**What is needed:** Nothing but the lines from the one containing "Screen dimensions: 596x631" through the end of the data should be retyped, exactly as they stand, and pictures should not be retyped.
»»
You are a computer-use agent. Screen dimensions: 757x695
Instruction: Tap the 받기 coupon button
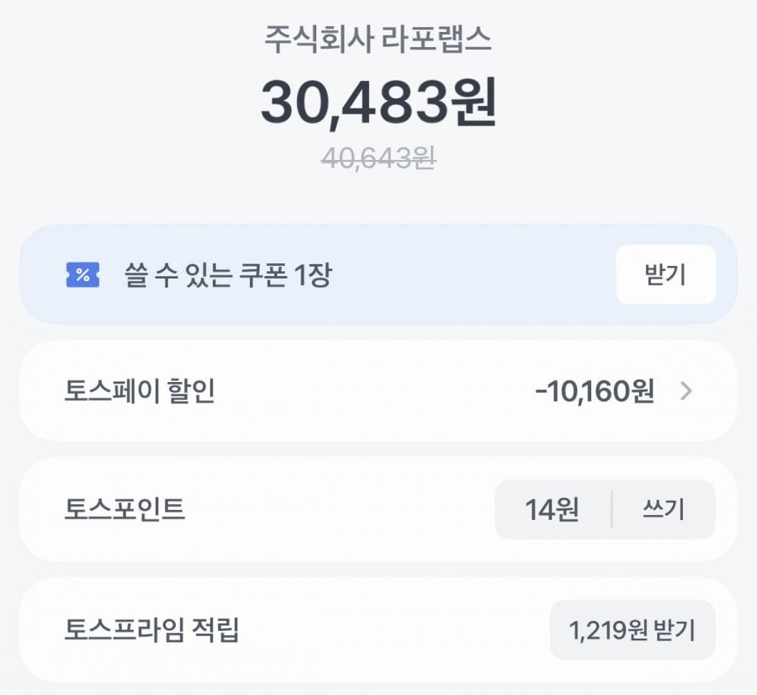tap(665, 275)
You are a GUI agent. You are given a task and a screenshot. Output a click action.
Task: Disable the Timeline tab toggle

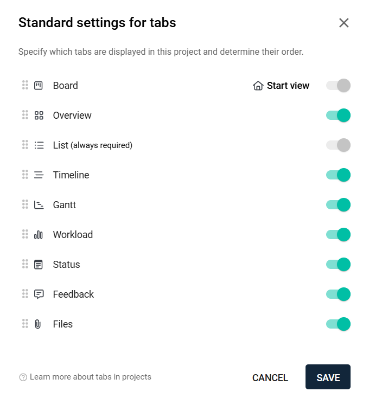(x=338, y=175)
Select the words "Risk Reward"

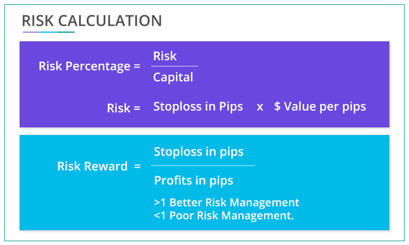(x=92, y=166)

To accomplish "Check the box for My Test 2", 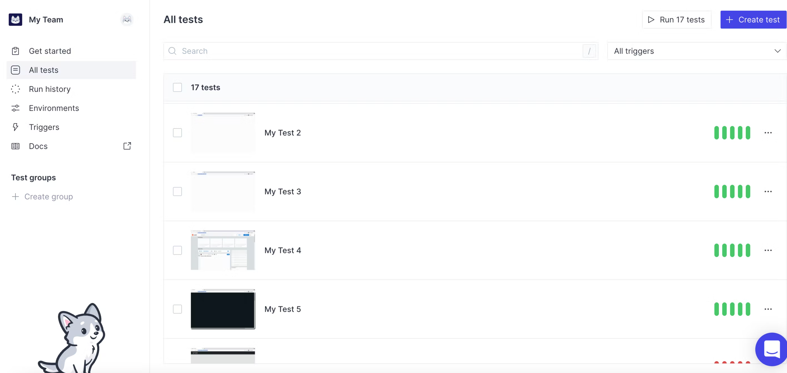I will pos(177,133).
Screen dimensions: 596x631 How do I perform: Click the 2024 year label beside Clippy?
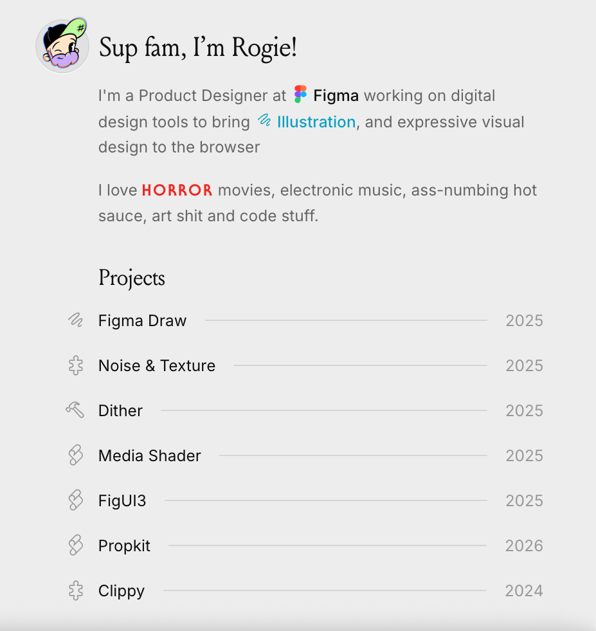523,590
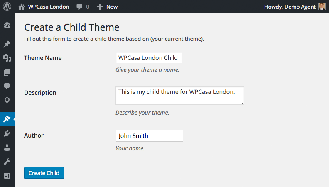
Task: Go to Dashboard via the gauge icon
Action: 7,26
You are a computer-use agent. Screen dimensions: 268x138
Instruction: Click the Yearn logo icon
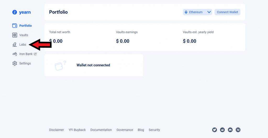point(14,12)
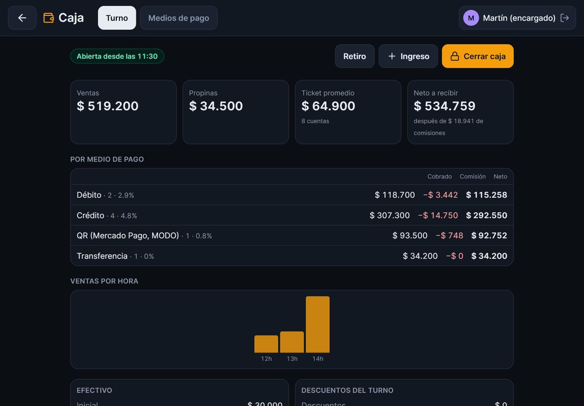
««
**Result:**
Screen dimensions: 596x631 How do I perform: Click the 2024 year label beside Clippy?
523,590
Task: Go to Dashboard via the gauge icon
Action: 7,26
You are a computer-use agent. Screen dimensions: 268x138
Instruction: Click the Yearn logo icon
point(14,12)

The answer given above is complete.